College football analyst Joel Klatt recently published a revealing column regarding the college coaching exodus.

“With NIL now taking on such a prominent role in today’s college football landscape, more and more coaches are going to have to remove themselves from the football field side of things and dive head first into the business side of the sport. Personally, I don’t like this for coaches because that’s not why they went into these careers. They became coaches because they wanted to coach football and to impact young men.

“Even in the NFL, head coaches do not have general manager duties. One guy can’t be the ultimate evaluator, as well as the coach, the game planner, the cap expert, and all that comes with it. Today’s college football is run like a business, programs must build a hierarchy that is proper.”

Klatt offers the following suggestions to ease the coaching burden.

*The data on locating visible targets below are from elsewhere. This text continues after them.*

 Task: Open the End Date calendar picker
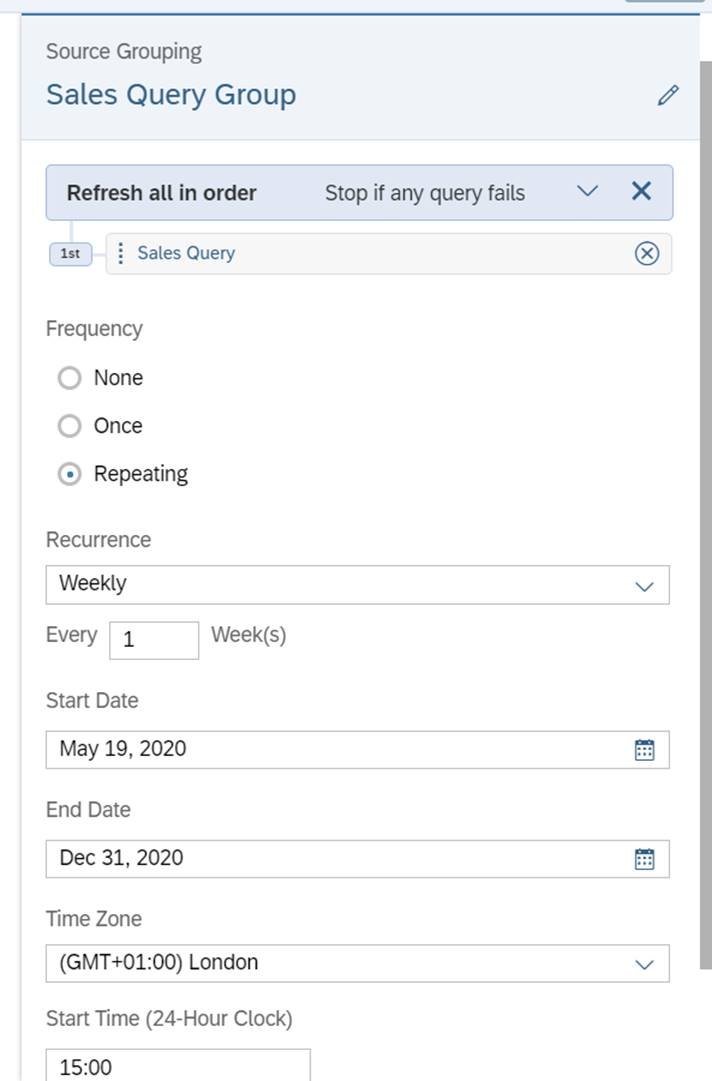pyautogui.click(x=645, y=859)

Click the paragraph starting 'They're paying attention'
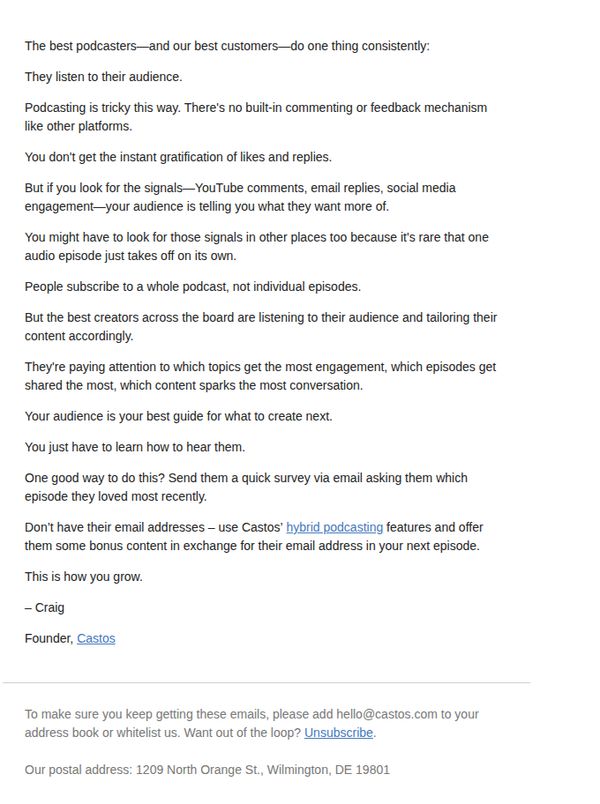click(x=261, y=376)
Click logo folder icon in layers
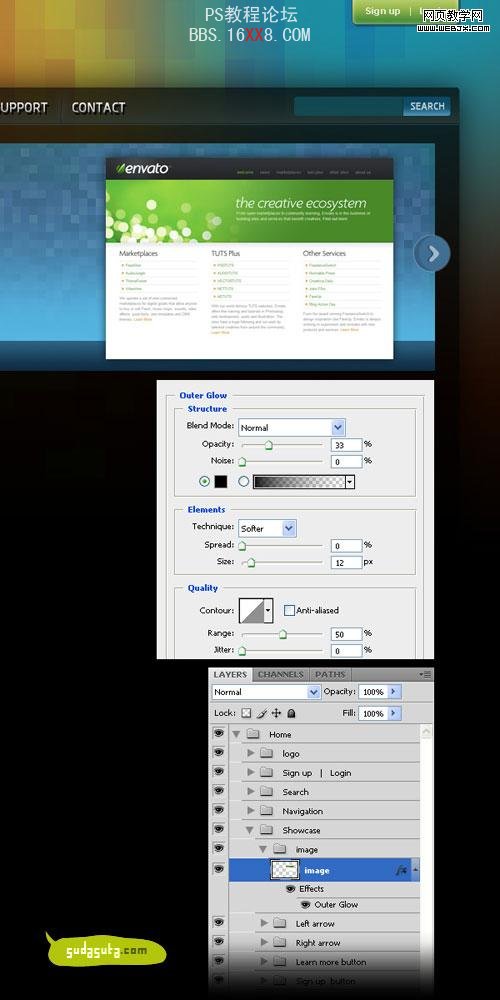 [x=266, y=753]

“The head coach should not be responsible for hiring everybody because then everybody answers to him. That’s not the position head coaches should be in – they should be focused on coaching football. Programs need to start building themselves to insulate the head-coaching position. Athletic directors should be hiring a president of football operations. That person should be in charge of hiring the head coach and hiring a general manager.”

That’s one man’s opinion, but with the contracts some head football coaches receive, being at the top of the pay scale brings with it many expectations and demands.

The scarlet & gray’s ruining the day for a record crowd of 111,000+ left James Franklin alone at the top with a growing number of wolves howling at his door. Winning is great, but losing to Ohio State every year (Franklin’s 1-10 record against the Buckeyes) is not something that is acceptable to Nittany Lions fans and the big-money donors shelling out greenbacks in support of the program.

On her way out the door in 2022 as PSU’s athletic director, Sandy Barbour presented Franklin with a departure gift: a 10-year, $75-million extension to his contract. Since arriving in 2014, winning has been frequent, except for Ohio State and Michigan. Franklin’s tenure has seen the coming and going of many under his command, but as of yet, the brass ring has been beyond his reach.

But that Barbour ‘gift’ has left him with many incentives, on top of the base salary, to get the job done. Included in the contract are $800,000 for winning a national championship, $350,000 for winning the Big Ten title, $400,000 for getting the Nittany Lions in the college football playoff, and $100,000 for winning Big Ten Coach of the Year.
The title “Big Game James” has not yet been earned, but Big Buck James seems to clearly fit.